Monday, August 2, 2010

Meditating with ADD

Not going to happen.

Sometimes it seems as though meditation is beyond my mind's capabilities. At the age of 7 I was diagnosed with ADD which means there is a chemical in my brain that allows neurons to sometimes fire off more randomly than the average brain. So while the average mediator's mind may sound like this--"            Breath            Did I        Breathe                                                      I hope I" (very few interruptions in comparison to myself.) My brain sounds like "Breathe, wow my eyelids look red Stop it! stop thinking! just let it drift out.... Breathe... I wonder if I will win that scholarship, I mean I did write a beastly OH MY GOD STOP IT! Breathe."

I know that this is something I need to work on though, even if it is almost excessively difficult. Most Wicca books have horrible sections on meditation. I have no use of finding a "fairy spirit guide" and I'm leaving a totem animal to Fight Club. Some of the techniques they gave me made things more difficult but simply suggesting that I clear my mind, when is it almost physically impossible for me to have a clear mind, ever.

The search for multiple and varied techniques lead me to the Yoga Magazine (http://www.yogajournal.com/) one of their articles listed about 5 totally different techniques including using a mantra. By repeating an idea over and over rather than trying to get rid of all idea kept my lightning brain calm and focused but still left me fidgety. I've always been a fidgety person. Whenever I sit I always sit on my feet for example.

Most Malas have 108 beads but mine has 28. 108 has special significance for Hindus.
It was in my quest for movment that I stumbled upon (but not literally) mala beads. Mala beads are similar to a Catholic rosary but are used to count mantras rather than prayers. I'm really hoping that the combination of sound, touch, and effort will increase my focus and over time my overall mental disapline and mental state in general.
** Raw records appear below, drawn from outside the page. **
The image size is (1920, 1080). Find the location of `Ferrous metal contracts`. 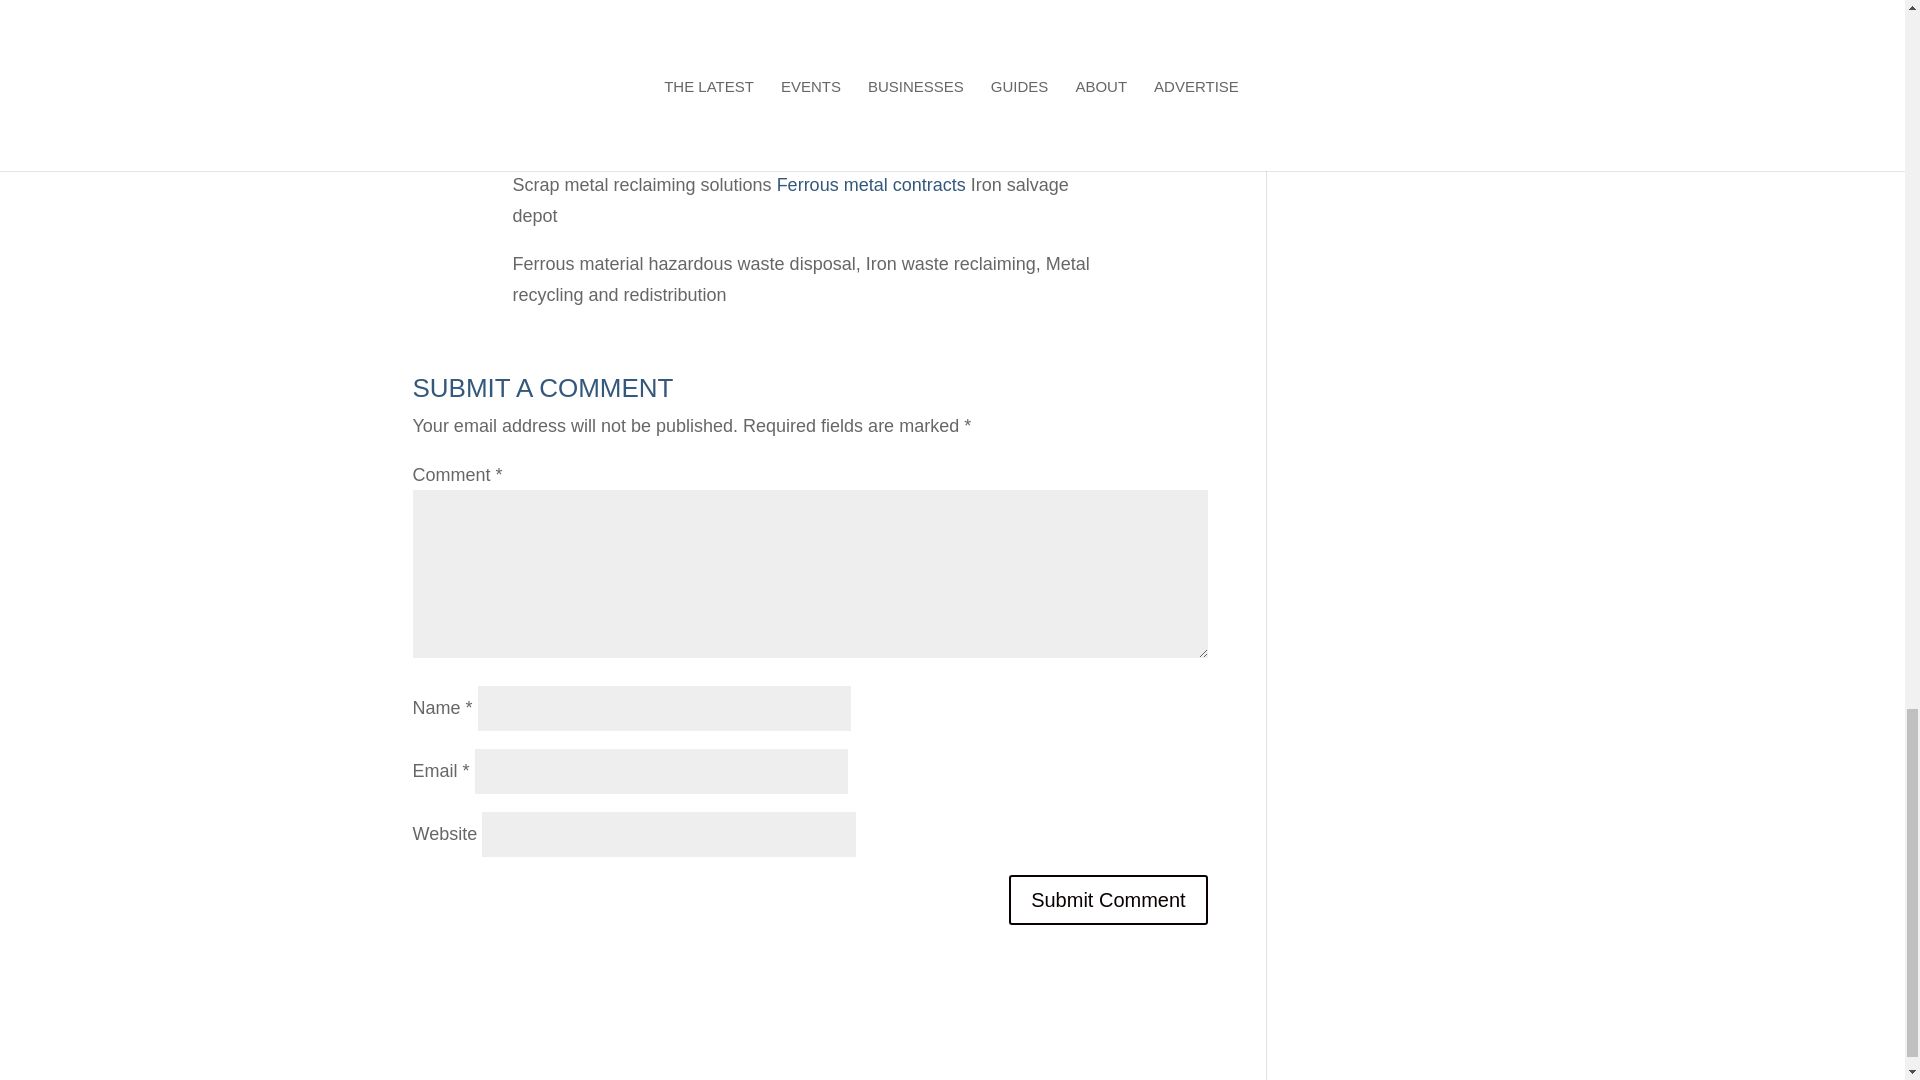

Ferrous metal contracts is located at coordinates (871, 184).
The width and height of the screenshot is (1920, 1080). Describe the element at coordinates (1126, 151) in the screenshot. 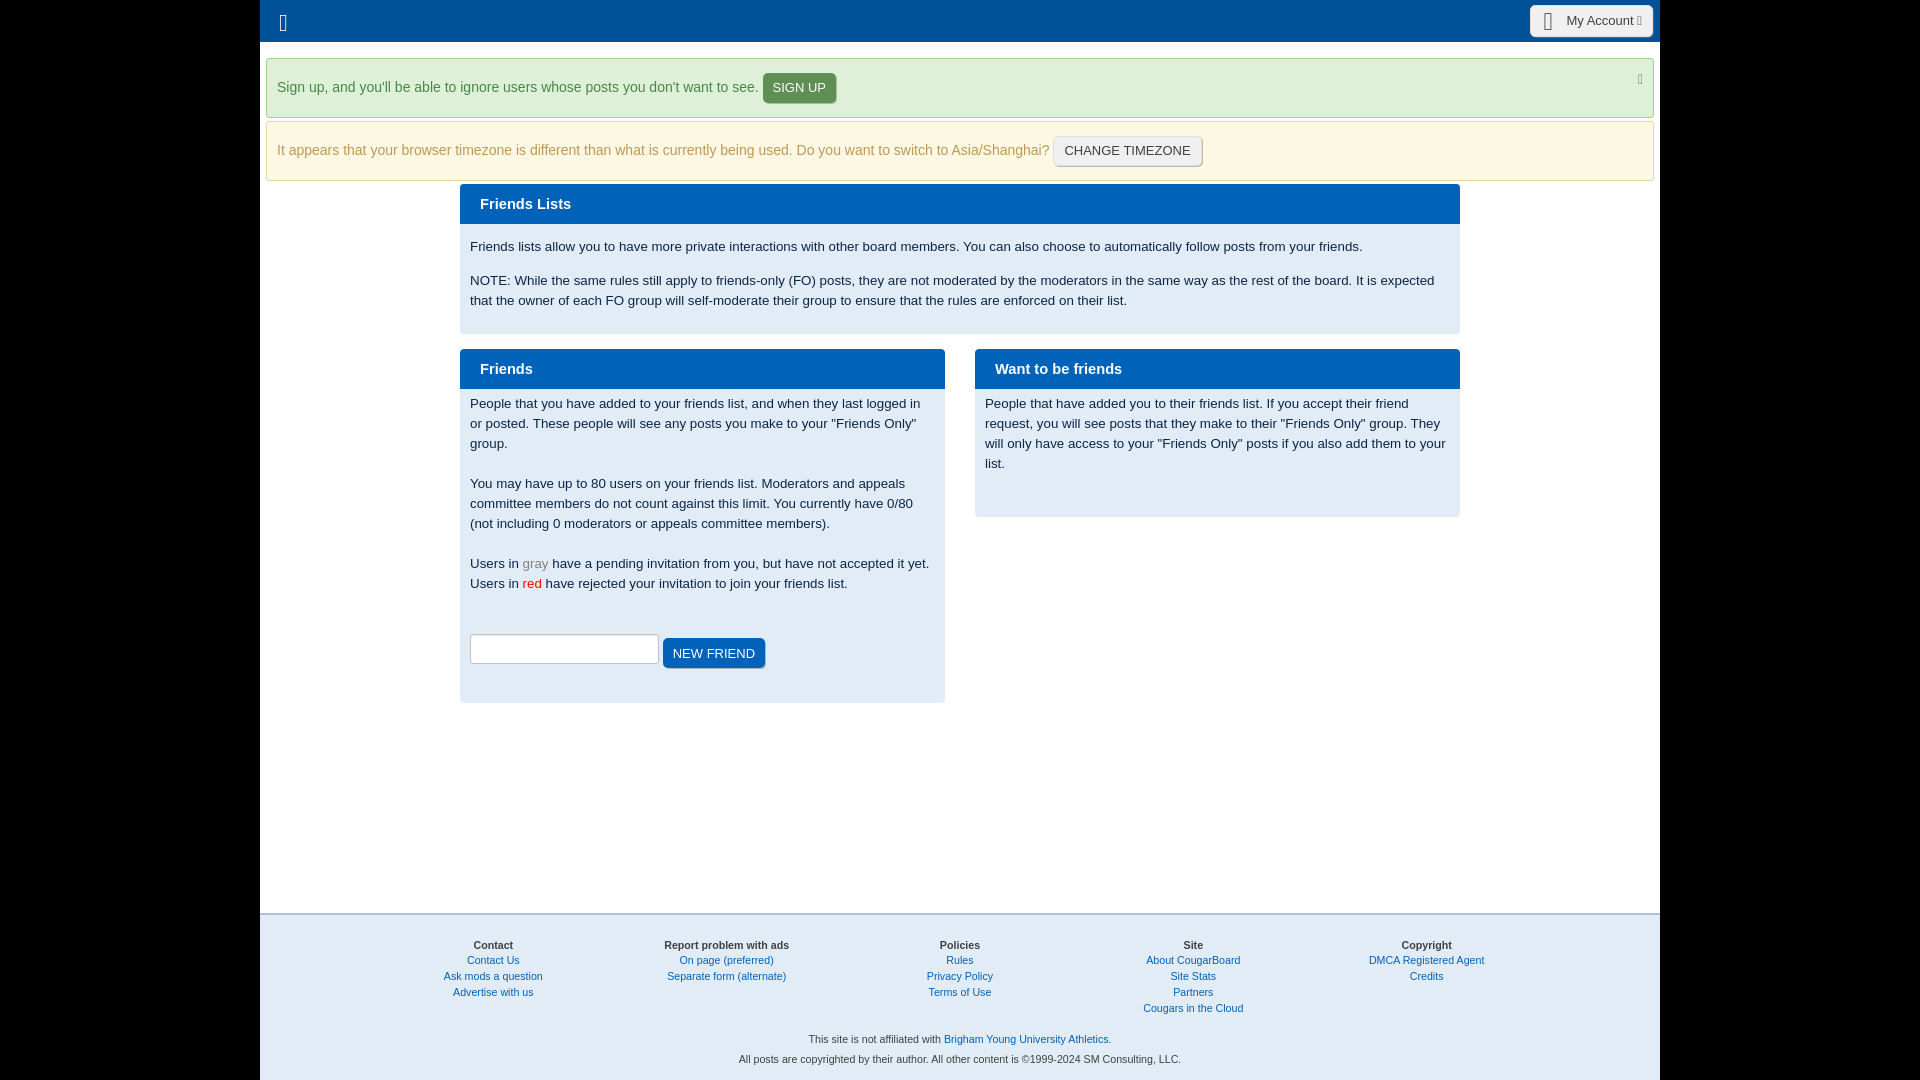

I see `CHANGE TIMEZONE` at that location.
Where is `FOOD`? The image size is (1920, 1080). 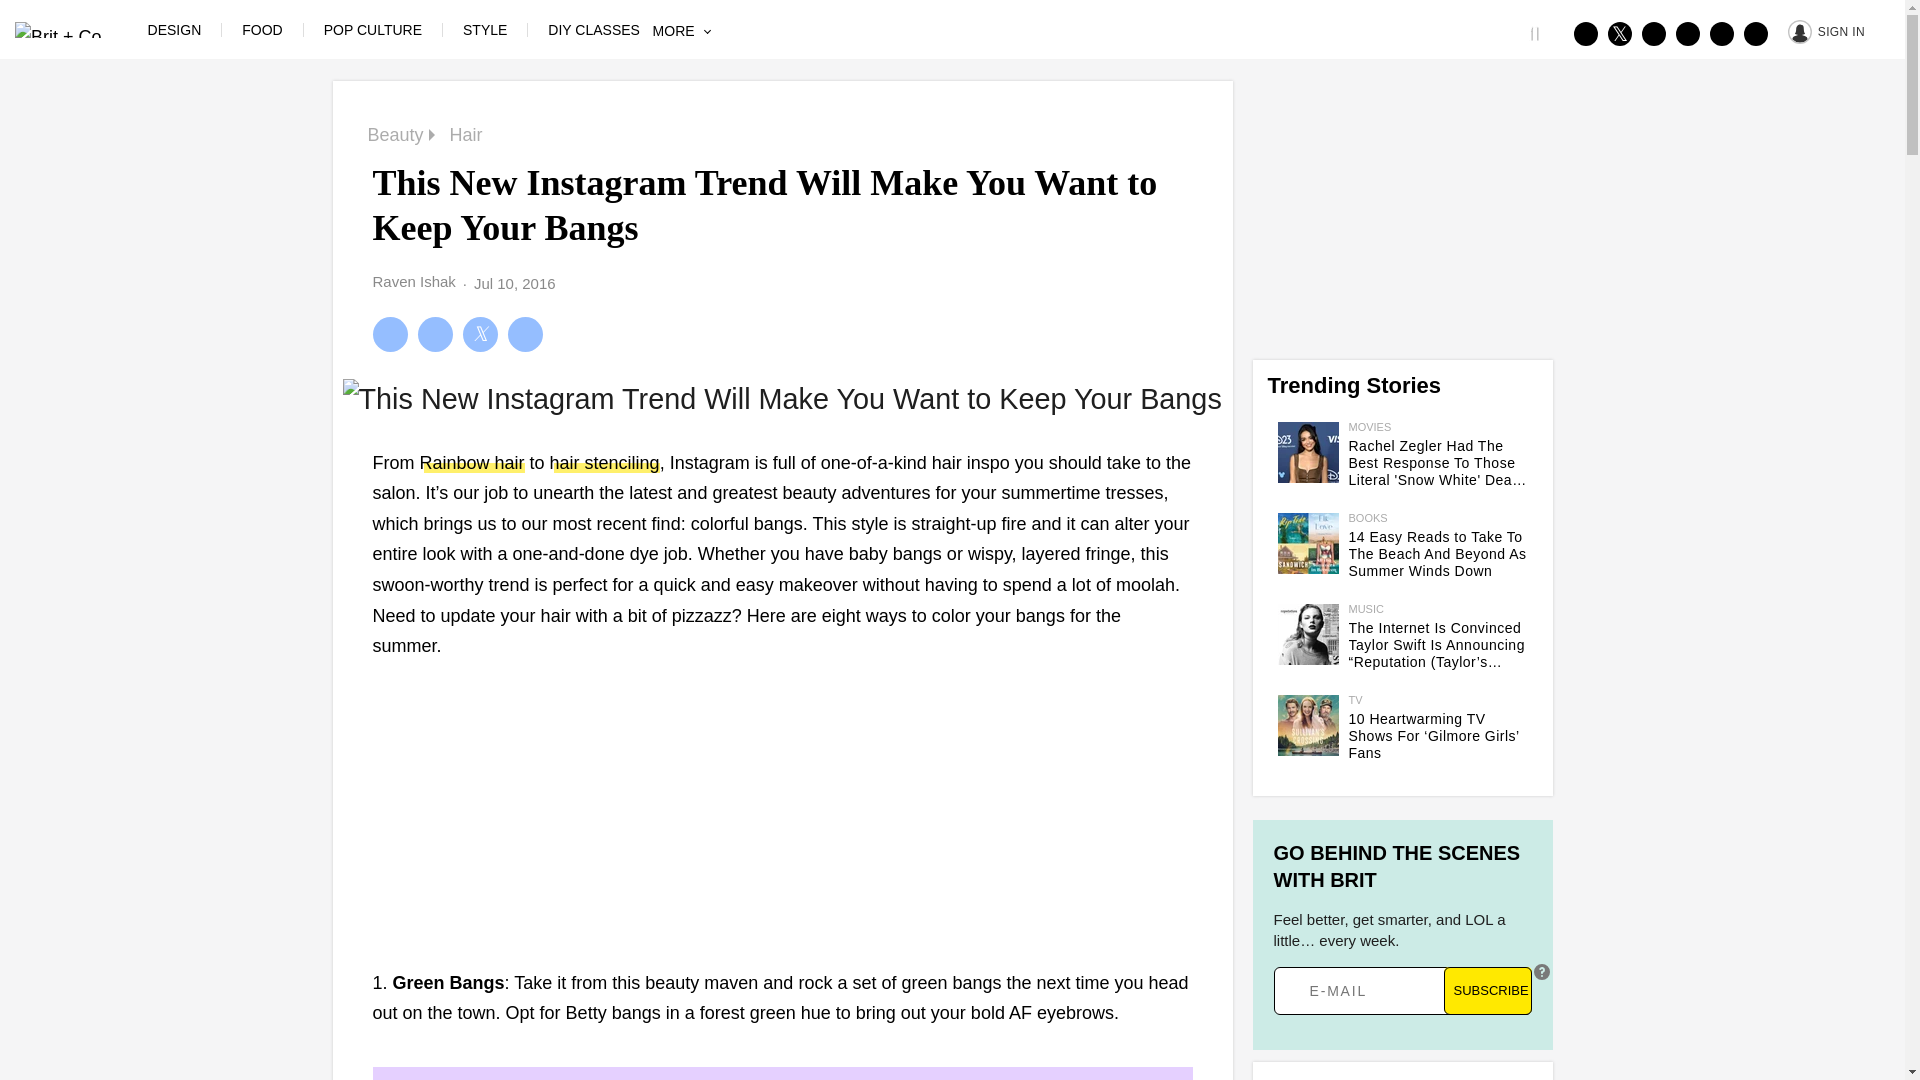 FOOD is located at coordinates (262, 29).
Make what you do fit YOUR needs.

Sunday, August 1, 2010

.

Really?! I mean come on!
It is so difficult to be taken seriously as a witch. Its not like I can really blame them, I mean look at the witches they show on television, bad hair dyes, gawdy jewelry, capes for f***s sake. How can anyone expect to be taken seriously when they dress like a character from Harry Potter or like the Renaissance Fair, in all of its gloriously obnoxious historical inaccuracies, looks like it bashed them over the head. Lets leave Salem and  Gomorrah behind us please, because seriously, it's hurting my rep.
I didn't want to start out my blog raving about my annoyances with others but there was no other way to introduce my point.

Most Witches I have met, read about, or heard of admit that the God and Goddess are really the same and that even more simply Everything is the God and Goddess, even and maybe especially ourselves. We admit this to ourselves and other and yet people still act like we're the people "they" say we are.

We don't believe in something outrageously odd. We admit that our religious stories are parables and not historical accounts. We know there was no underground worship of stone age deities in 17th century England. And most importantly we know that the stereotypes against us hurt us in very real ways- lost jobs, taken children, lost respect and stolen peace.

This Blog is my story, my struggle, my comedy, my ideas, and my manifesto.

My Name Is Cailin. And I am a Witch.